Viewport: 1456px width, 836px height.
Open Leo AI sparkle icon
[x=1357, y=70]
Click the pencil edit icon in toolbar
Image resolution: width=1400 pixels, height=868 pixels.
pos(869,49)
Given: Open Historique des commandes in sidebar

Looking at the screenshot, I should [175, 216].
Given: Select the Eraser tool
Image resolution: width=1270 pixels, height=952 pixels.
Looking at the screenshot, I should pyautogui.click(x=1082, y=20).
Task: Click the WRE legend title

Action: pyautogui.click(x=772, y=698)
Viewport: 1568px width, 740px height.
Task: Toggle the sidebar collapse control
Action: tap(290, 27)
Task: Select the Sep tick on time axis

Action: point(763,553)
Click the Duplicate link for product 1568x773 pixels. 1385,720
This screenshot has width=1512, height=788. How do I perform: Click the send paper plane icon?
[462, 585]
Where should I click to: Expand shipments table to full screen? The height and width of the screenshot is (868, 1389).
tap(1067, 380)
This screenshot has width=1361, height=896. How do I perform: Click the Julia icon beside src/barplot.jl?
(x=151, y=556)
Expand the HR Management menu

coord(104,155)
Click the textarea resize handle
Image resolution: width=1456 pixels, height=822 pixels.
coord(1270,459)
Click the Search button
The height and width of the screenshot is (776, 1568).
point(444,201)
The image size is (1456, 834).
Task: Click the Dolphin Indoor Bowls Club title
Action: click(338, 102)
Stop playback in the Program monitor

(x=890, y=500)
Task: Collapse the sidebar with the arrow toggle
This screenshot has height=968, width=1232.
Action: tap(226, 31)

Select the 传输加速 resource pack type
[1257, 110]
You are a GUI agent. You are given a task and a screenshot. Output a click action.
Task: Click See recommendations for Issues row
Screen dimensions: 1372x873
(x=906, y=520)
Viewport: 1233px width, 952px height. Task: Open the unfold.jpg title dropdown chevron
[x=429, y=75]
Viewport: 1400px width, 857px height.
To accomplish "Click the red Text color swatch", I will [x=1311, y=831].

(Problem to work on) Above are records; repeat only the lines starting at the line with "This screenshot has width=1512, height=788." and ending at the line with "Click the Search button", exactly as they appear, both included.

(Answer section)
This screenshot has width=1512, height=788. How do I perform: Click the send paper plane icon?
[462, 585]
Where should I click to: Expand shipments table to full screen? The height and width of the screenshot is (868, 1389).
tap(1067, 380)
This screenshot has width=1361, height=896. How do I perform: Click the Julia icon beside src/barplot.jl?
(x=151, y=556)
Expand the HR Management menu

coord(104,155)
Click the textarea resize handle
Image resolution: width=1456 pixels, height=822 pixels.
coord(1270,459)
Click the Search button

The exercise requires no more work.